All of the records should be reproduced word for word, but no images may appear in the copy.

Record extracts below:

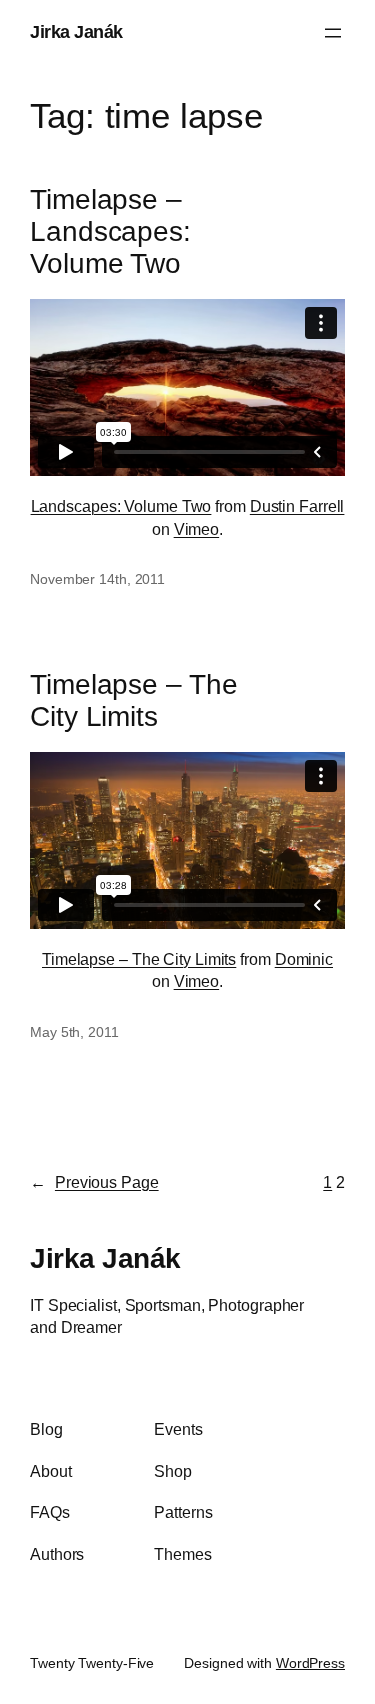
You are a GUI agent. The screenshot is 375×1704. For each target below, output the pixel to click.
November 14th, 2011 (97, 579)
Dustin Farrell (297, 506)
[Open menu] (333, 33)
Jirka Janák (76, 32)
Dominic (304, 959)
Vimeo (197, 529)
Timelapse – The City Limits (134, 700)
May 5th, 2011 (74, 1032)
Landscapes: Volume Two (121, 506)
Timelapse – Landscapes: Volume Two (110, 231)
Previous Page (94, 1182)
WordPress (310, 1663)
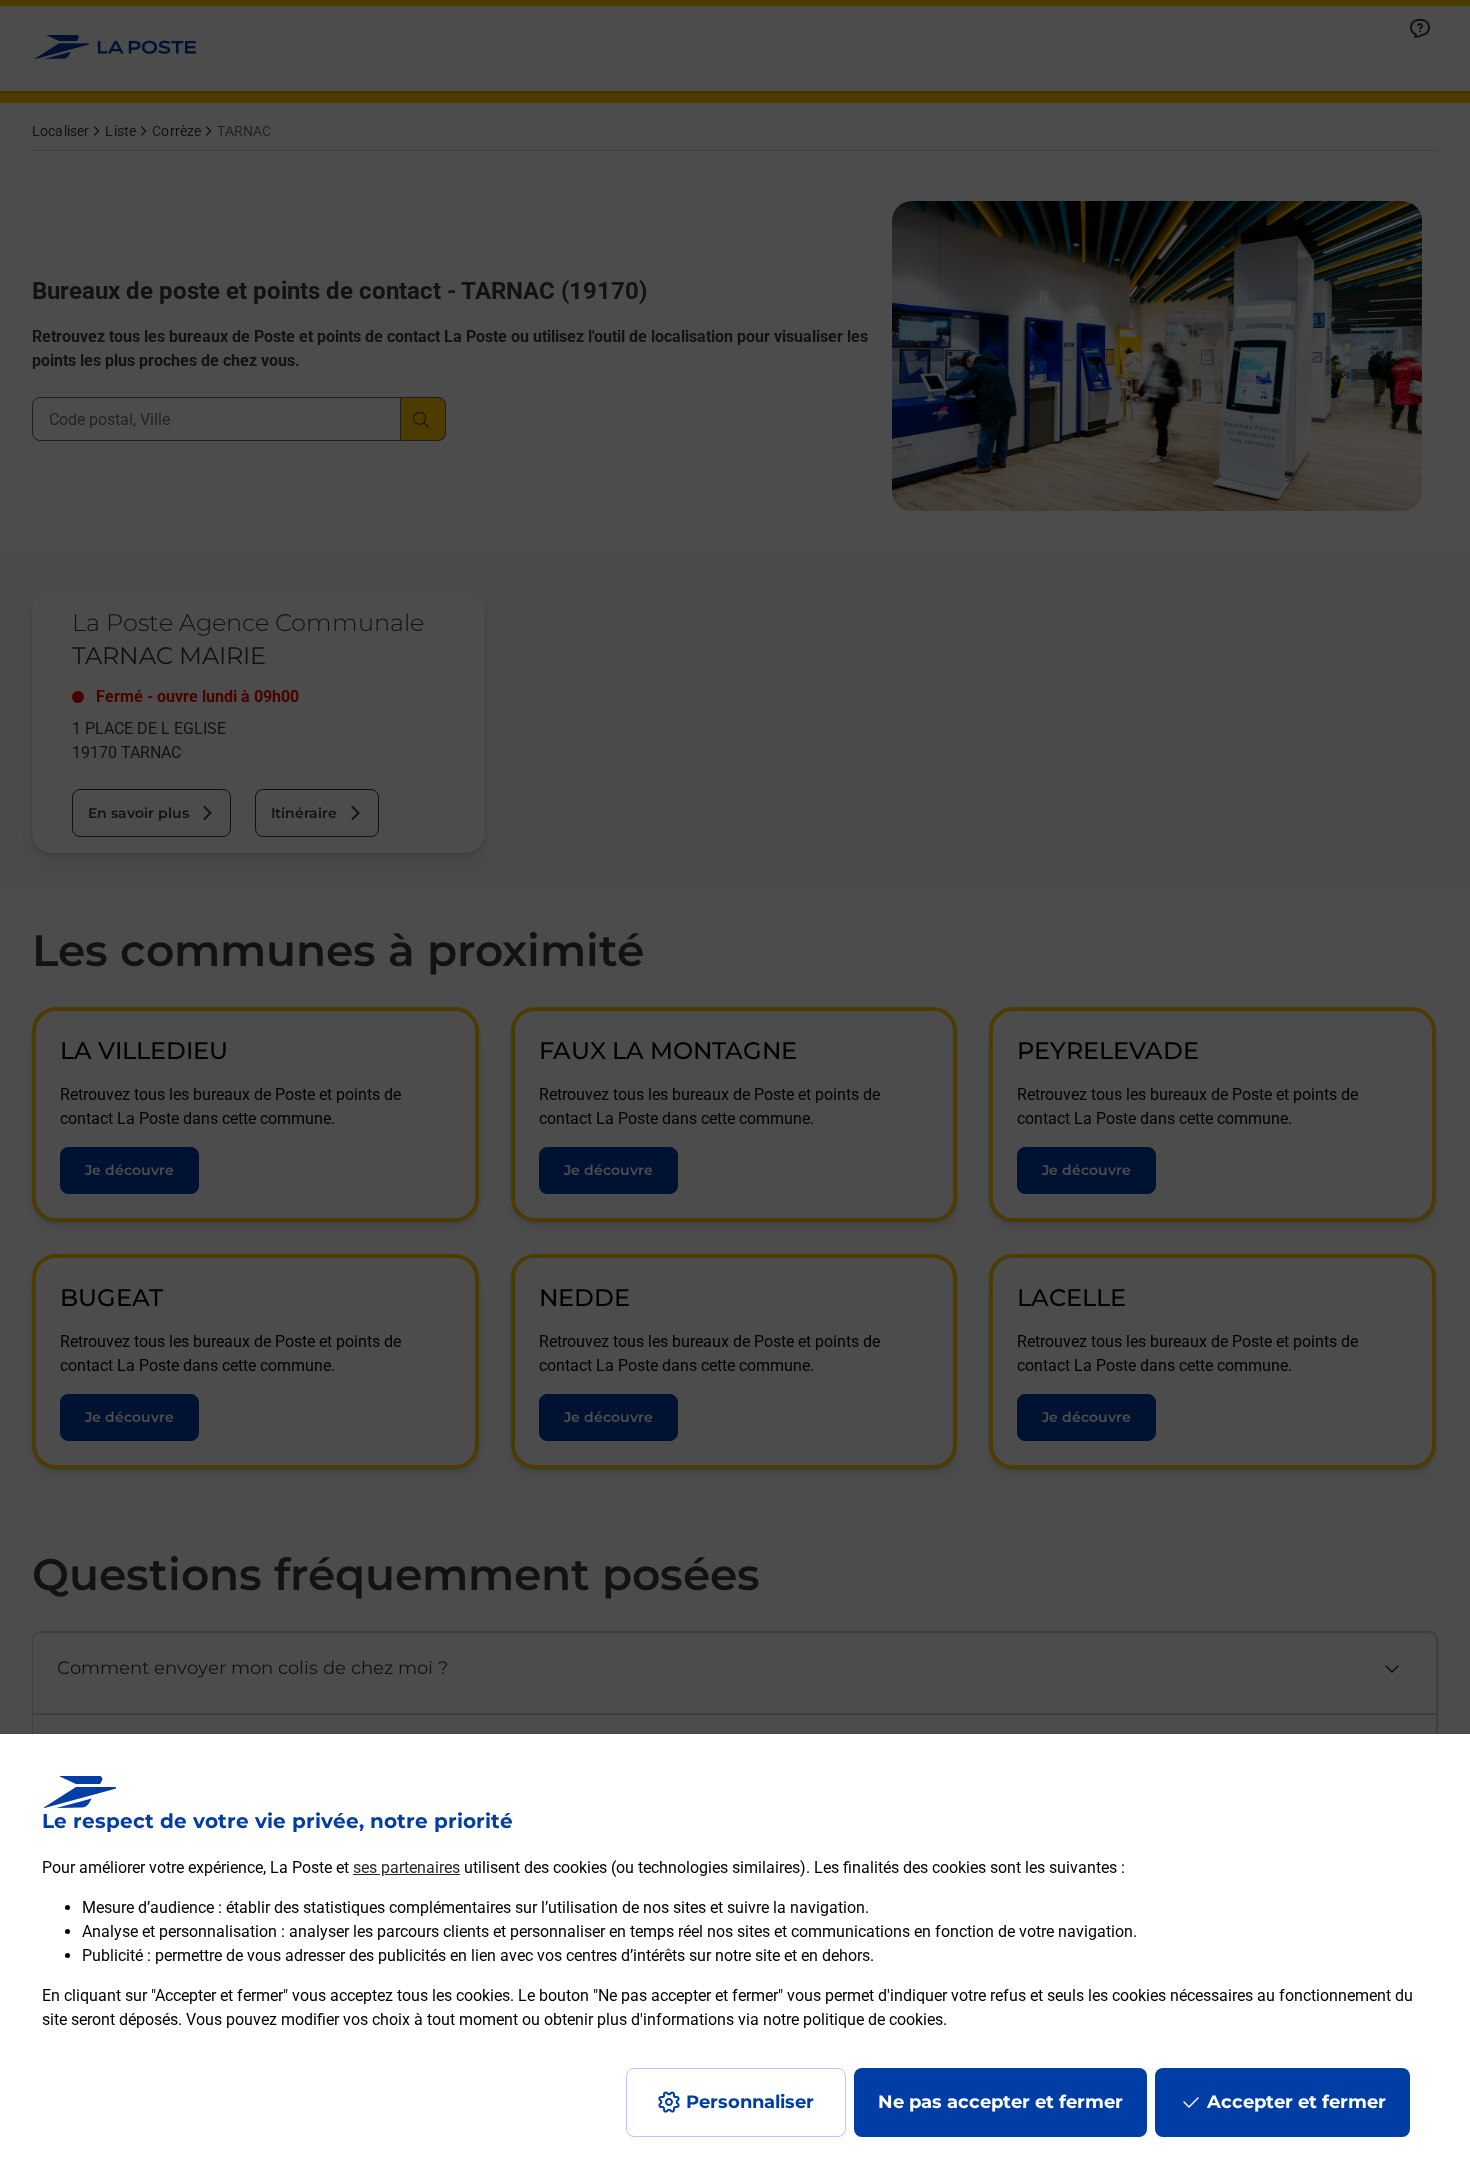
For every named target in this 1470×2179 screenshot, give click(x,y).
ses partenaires (406, 1867)
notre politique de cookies (853, 2019)
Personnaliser (750, 2102)
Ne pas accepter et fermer (1000, 2102)
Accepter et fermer (1296, 2102)
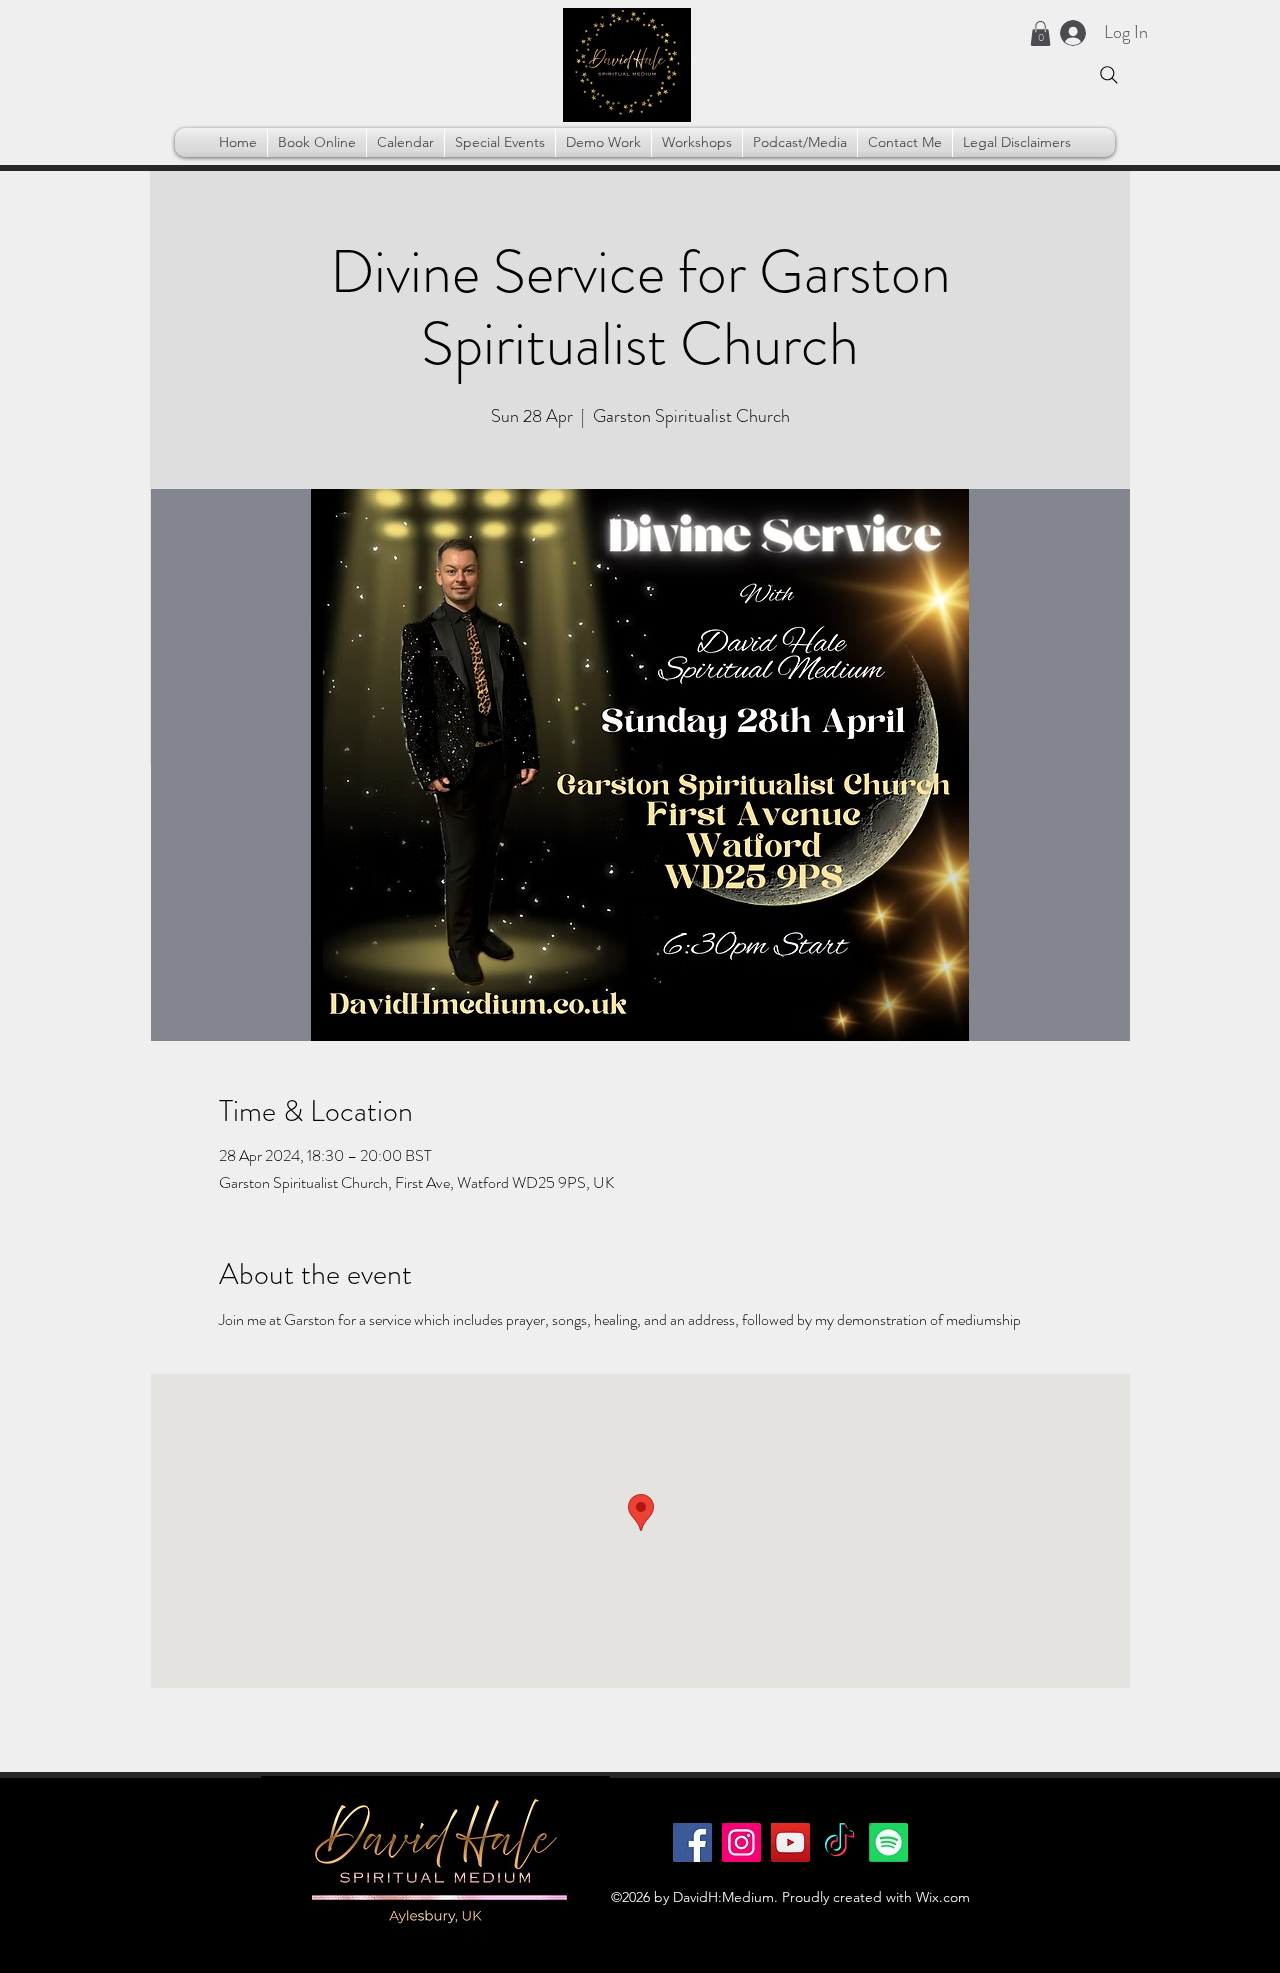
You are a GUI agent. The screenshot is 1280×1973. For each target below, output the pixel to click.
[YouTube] (790, 1842)
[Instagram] (741, 1842)
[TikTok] (839, 1842)
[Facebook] (692, 1842)
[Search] (1109, 75)
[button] (1040, 33)
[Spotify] (888, 1842)
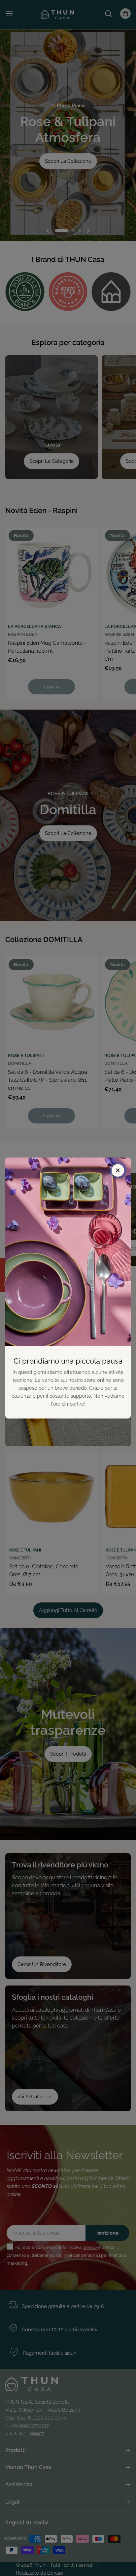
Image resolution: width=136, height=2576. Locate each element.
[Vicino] (118, 1170)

End of Record extracts.

▶ **Solution**:
You are a GUI agent. The screenshot is 375×1704. For each target below, output the pixel to click.
November 14th, 2011 (97, 579)
Dustin Farrell (297, 506)
[Open menu] (333, 33)
Jirka Janák (76, 32)
Dominic (304, 959)
Vimeo (197, 529)
Timelapse – The City Limits (134, 700)
May 5th, 2011 (74, 1032)
Landscapes: Volume Two (121, 506)
Timelapse – Landscapes: Volume Two (110, 231)
Previous Page (94, 1182)
WordPress (310, 1663)
For every named target in this 1470×2179 screenshot, give click(x,y).
ses partenaires (406, 1867)
notre politique de cookies (853, 2019)
Personnaliser (750, 2102)
Ne pas accepter et fermer (1000, 2102)
Accepter et fermer (1296, 2102)
You are a GUI agent. The screenshot is 1280×1973. For each target below, output the pixel to click.
[YouTube] (790, 1842)
[Instagram] (741, 1842)
[TikTok] (839, 1842)
[Facebook] (692, 1842)
[Search] (1109, 75)
[button] (1040, 33)
[Spotify] (888, 1842)
Image resolution: width=136, height=2576. Locate each element.
[Vicino] (118, 1170)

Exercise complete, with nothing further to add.